▸ MATERIALS PROVIDED:
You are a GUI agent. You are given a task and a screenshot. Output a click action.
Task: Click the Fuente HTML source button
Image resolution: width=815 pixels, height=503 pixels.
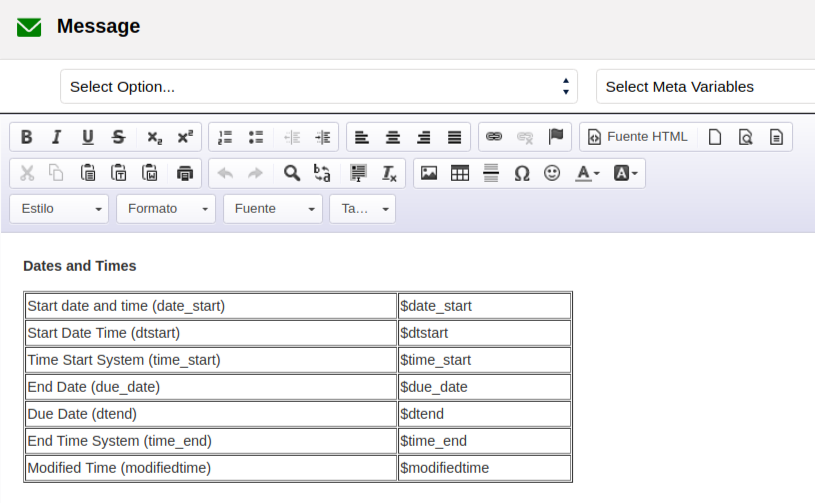coord(638,137)
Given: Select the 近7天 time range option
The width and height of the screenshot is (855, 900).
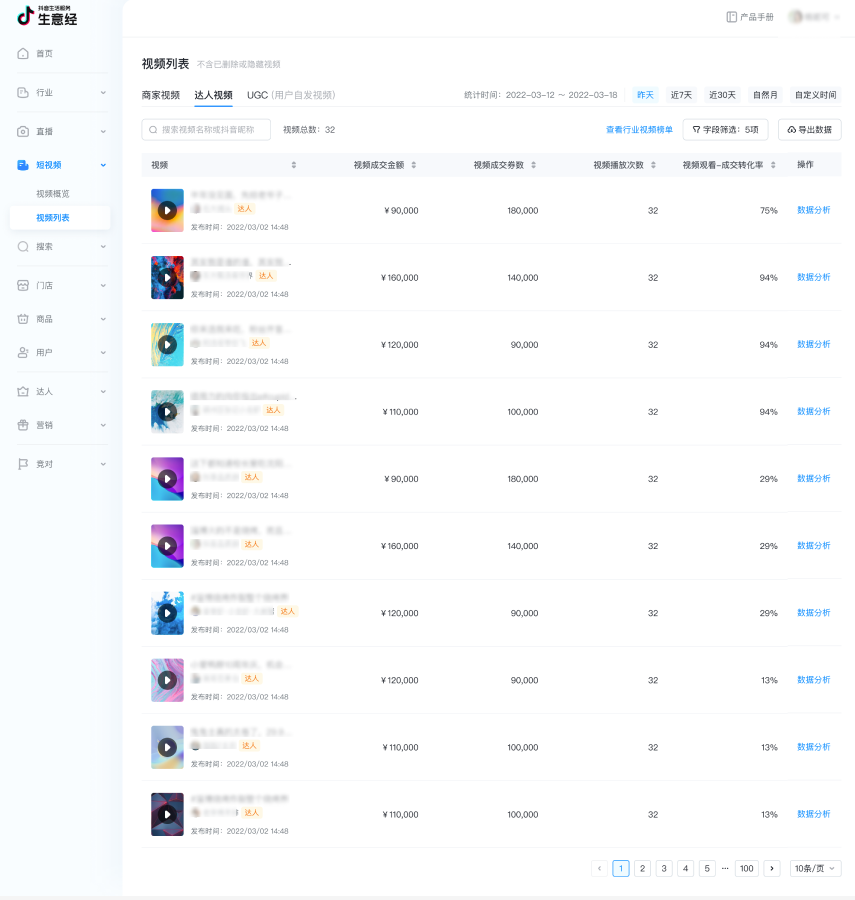Looking at the screenshot, I should (x=681, y=95).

▸ WHAT TO DO:
The lines to be extracted begin at the line containing "Task: Click the Fuente HTML source button" and continue through the final line of the material above, both ends included. Reproduce them exactly, without the pictures.

▸ RESULT OF THE EXERCISE:
Task: Click the Fuente HTML source button
Image resolution: width=815 pixels, height=503 pixels.
coord(638,137)
Given: Select the 近7天 time range option
The width and height of the screenshot is (855, 900).
Looking at the screenshot, I should (x=681, y=95).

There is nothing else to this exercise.